Le SARS-CoV-2 infecte les cellules via une endocytose dépendante d'une cage fibreuse de clathrines (illustration)


Récemment, une équipe de chercheurs de l'hôpital Sainte-Anne à Paris a annoncé le lancement d'un essai, intitulé "reCoVery", qui vise à évaluer l'efficacité d'un traitement par chlorpromazine (LARGACTIL) dans le traitement de la COVID-19.
Quelles sont les raisons qui ont amené cette équipe à envisager l'usage du tout premier neuroleptique à avoir été prescrit (dès 1951) dans une infection encore inconnue il y a 6 mois ?

Chlorpromazine contre COVID-19 : les arguments épidémiologiques
L'équipe de Sainte-Anne décrit une discordance entre les pourcentages de personnes infectées par SARS-CoV-2 au sein de leur établissement : si 14 % des médecins et infirmiers ont été contaminés, seulement 4 % des patients l'ont été. Les auteurs signalent que des discordances similaires leur ont été rapportées d'autres établissements psychiatriques français, mais aussi italiens, espagnols et chinois.
La question s'est donc posée de savoir si un ou plusieurs médicaments psychotropes fréquemment prescrits pouvaient être à l'origine de cette moindre prévalence chez les patients. Du fait des informations accumulées depuis des années sur la chlorpromazine (voir ci-dessous), ils ont porté leur attention sur cette substance.
À remarquer que l'équipe de Sainte-Anne ne donne aucun élément de prévalence du tabagisme dans les populations susmentionnées, information pourtant importante du fait de la forte prévalence du tabagisme chez les patients psychiatriques (par exemple, les patients psychotiques seraient 3 à 4 fois plus nombreux à fumer que la population générale) et de la plus faible prévalence du tabagisme chez les soignants (entre 16 et 23 %, contre 28 % dans la population générale).
De plus, il est important de considérer la possibilité que le plus faible taux d'infection des patients reflète en partie un plus grand isolement social des patients psychiatriques.

Chlorpromazine contre COVID-19 : les arguments cytologiques
Pour infecter une cellule-cible, les virus à enveloppe (comme l'est SARS-CoV-2) ne fusionnent pas directement avec la membrane cellulaire.
Une fois fixé sur son récepteur-cible (ACE2), SARS-CoV-2 est enveloppé par la membrane cellulaire qui commence à former une vésicule.

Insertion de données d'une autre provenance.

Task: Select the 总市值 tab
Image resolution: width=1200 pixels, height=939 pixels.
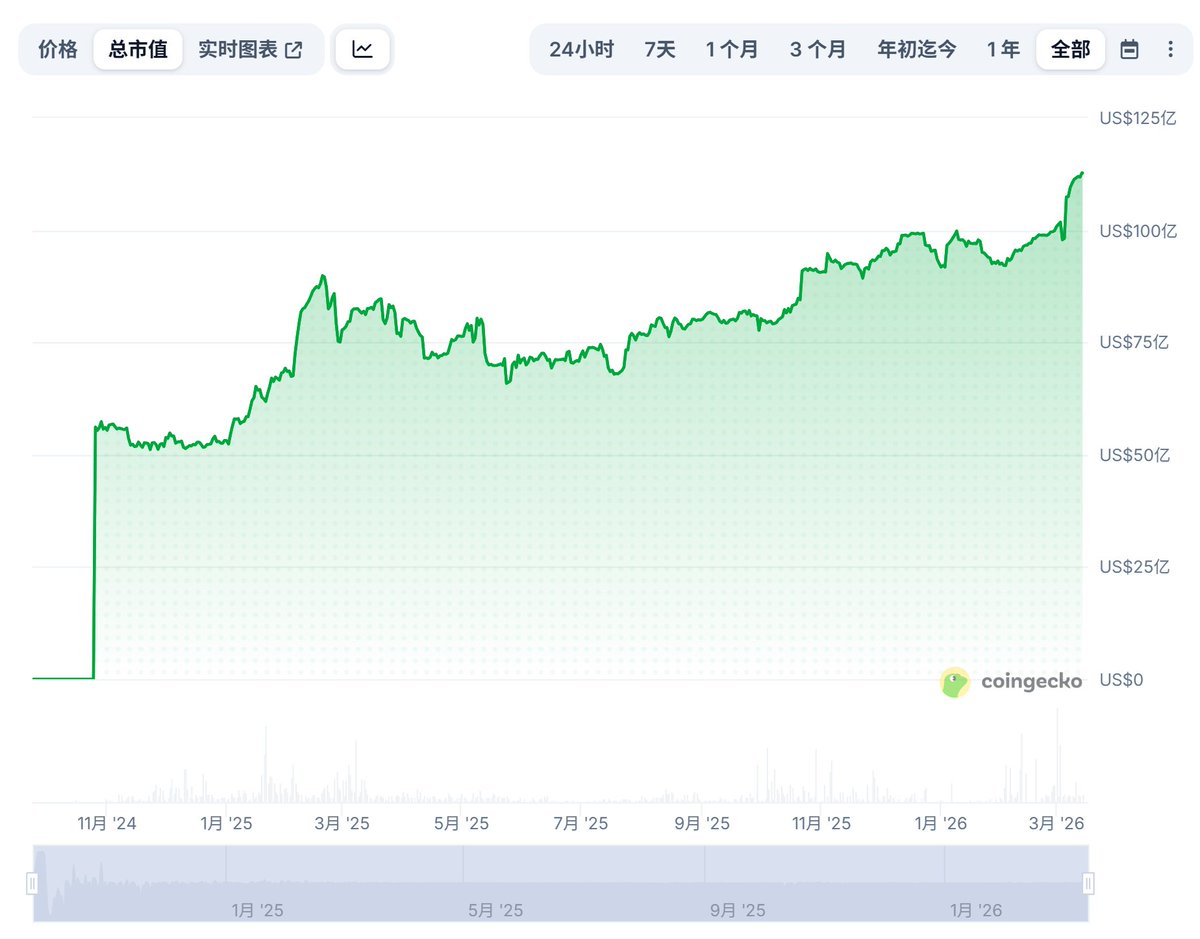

Celle-ci s'arrondit et se rigidifie grâce à l'agglomération d'une cage de protéines fibreuses (les clathrines), puis se sépare de la membrane cellulaire en se refermant progressivement (elle forme un col qui rétrécit et disparaît sous l'action d'une protéine qui "ferme le sac", la dynamine). L'ensemble du processus prend environ une minute.
Ensuite, la vésicule perd ses clathrines et fusionne avec un endosome. Sous l'action d'une protéase de la membrane, TMPRSS2, la protéine S de SARS-CoV-2 est scindée en deux, la sous-unité S2 apparaît et, grâce à elle, le virus fusionne avec la paroi de l'endosome. SARS-CoV-2 peut ainsi échapper à l'action lytique des lysosomes et installer son matériel génétique au sein de la cellule cible.
Ce mode de pénétration, dit "dépendant des clathrines et de la dynamine", est également observé avec SARS-CoV-1, MERS-CoV, FIP-CoV (le virus de la péritonite infectieuse du chat), mais aussi avec le virus de l'hépatite C ou le virus Influenza A.
On sait depuis la fin des années 1970 que certains neuroleptiques dérivés de la phénothiazine, comme la chlorpromazine, sont capables d'inhiber les mécanismes d'endocytose. Des travaux plus récents ont montré que ces substances agissent particulièrement sur l'endocytose dépendante des clathrines grâce à une action inhibitrice de la dynamine.

Chlorpromazine contre COVID-19 : les arguments virologiques
Du fait de ses propriétés inhibitrices de l'endocytose dépendante des clathrines, la chlorpromazine a été testée in vitro contre divers virus, y compris des coronavirus comme, par exemple, le virus de l'hépatite murine (MHV), mais également par SARS-CoV-1 et MERS-CoV. La chlorpromazine avait d'ailleurs  été identifiée comme un médicament à repositionner dans ces deux dernières infections, mais elle n'a jamais été testée in vivo contre celles-ci.
De plus, dans un modèle murin de SARS-CoV-1, une étude a montré que l'administration de chlorpromazine ne réduit pas la réplication de SARS-CoV-1 dans les poumons des souris, mais limite les symptômes de la maladie et réduit significativement la perte de poids.
L'équipe de Sainte-Anne à l'origine de l'étude reCoVery a demandé à l'Institut Pasteur de tester la chlorpromazine contre SARS-CoV-2 in vitro. Selon leur article, les premiers résultats sont prometteurs et justifient cette première étude clinique.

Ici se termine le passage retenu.